# Work request
Return the following from the records below: each line, word for word, starting with the line that contains "Select the Zone" and going on through the line that contains "Screen dimensions: 1000x614", with nothing outside that range.

*** Given data Section Begins ***

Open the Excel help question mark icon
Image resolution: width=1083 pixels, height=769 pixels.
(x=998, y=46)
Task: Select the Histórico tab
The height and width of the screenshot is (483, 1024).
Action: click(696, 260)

*** Given data Section Ends ***
*** Given data Section Begins ***

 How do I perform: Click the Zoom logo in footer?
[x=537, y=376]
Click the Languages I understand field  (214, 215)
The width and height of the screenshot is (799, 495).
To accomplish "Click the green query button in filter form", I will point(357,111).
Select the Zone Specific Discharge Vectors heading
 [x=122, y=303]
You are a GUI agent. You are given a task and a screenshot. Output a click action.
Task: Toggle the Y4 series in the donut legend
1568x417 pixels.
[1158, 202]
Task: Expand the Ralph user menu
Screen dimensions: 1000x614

*** Given data Section Ends ***

# Solution to this problem
Select the Zone Specific Discharge Vectors heading
 [x=122, y=303]
You are a GUI agent. You are given a task and a screenshot. Output a click action.
Task: Toggle the Y4 series in the donut legend
1568x417 pixels.
[1158, 202]
Task: Expand the Ralph user menu
Screen dimensions: 1000x614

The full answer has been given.